15. On or about April 12, 2008, Defendants LEVINE and SMITH advised Plaintiff that, in addition to the BREACH OF CONTRACT cause of action, a “quantum meruit” cause of action (“QUANTUM MERUIT” ) in the amount of $202,000 would be added to a complaint against ADAMS. At all times relevant, Defendants misled Plaintiff to conclude that the QUANTUM MERUIT cause of action was an extremely strong case supported by documentation and therefore merited litigation. On or about January 7, 2009 (almost 16 months before trial), Defendant LEVINE advised Plaintiff “we have all your documents to support a quantum meruit claim.” A copy of Defendant LEVINE’s email to Plaintiff dated January 7, 2009, is attached hereto as EXHIBIT “I.” On or about March 3, 2010, just two months before trial, Defendant LEVINE emailed Plaintiff stating “And yes I share your views on the case……………..they will have a run for their money!!!!” A copy of Defendant LEVINE’s email to Plaintiff dated March 3, 2010, is attached hereto as EXHIBIT “J.”

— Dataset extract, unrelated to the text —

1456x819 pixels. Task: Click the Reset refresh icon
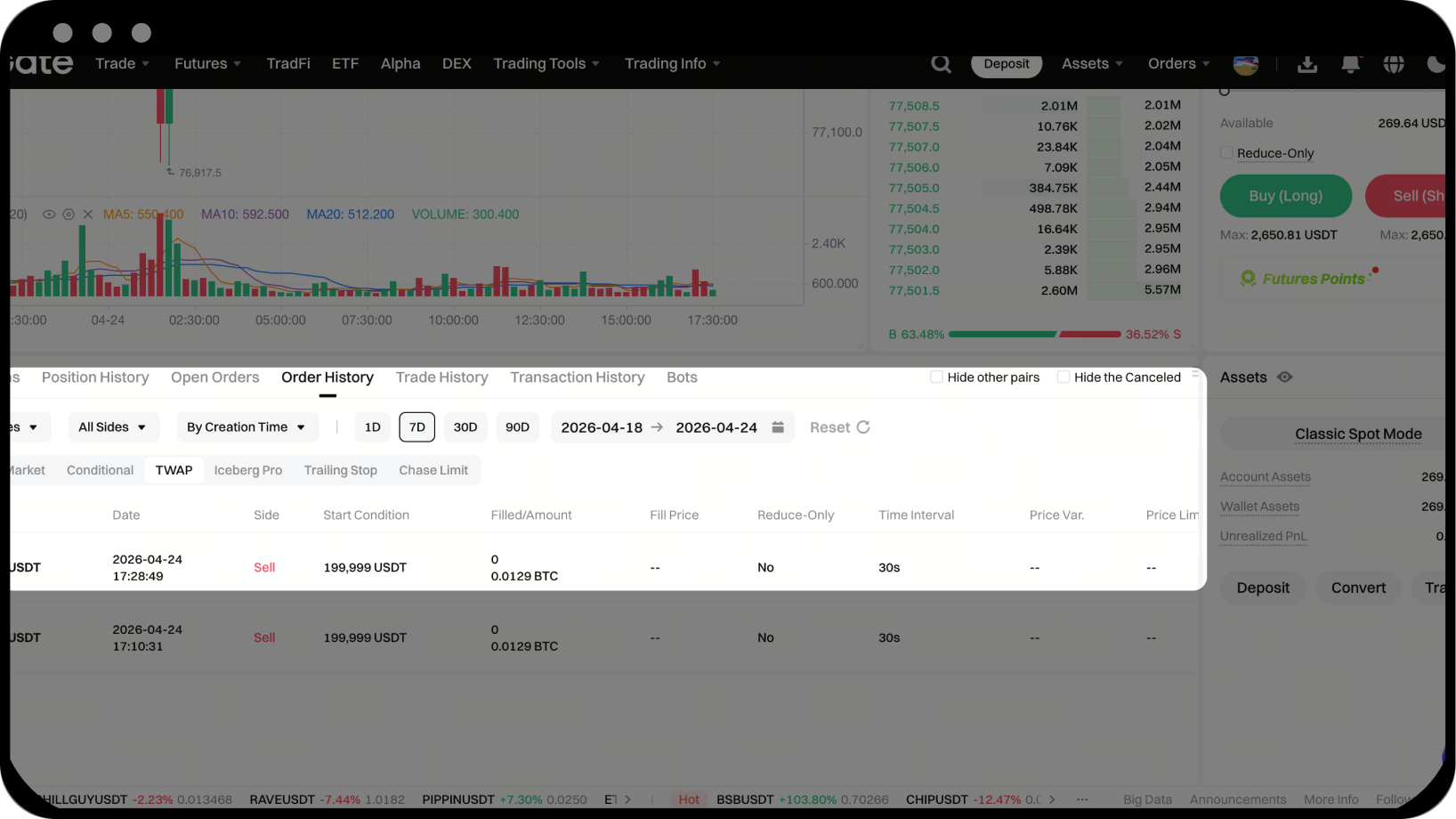tap(863, 427)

1. The case went to trial in the Superior Court of California County of Los Angeles (“Court”) in May, 2010 (Case No. BC 999 111.) On May 28, 2010, the Court awarded Plaintiff $112,000 Judgment against ADAMS on the BREACH OF CONTRACT. The Court also awarded Plaintiff interest in the amount of $36,350.58. The Court awarded nothing on QUANTUM MERUIT, and nothing on attorney’s fees.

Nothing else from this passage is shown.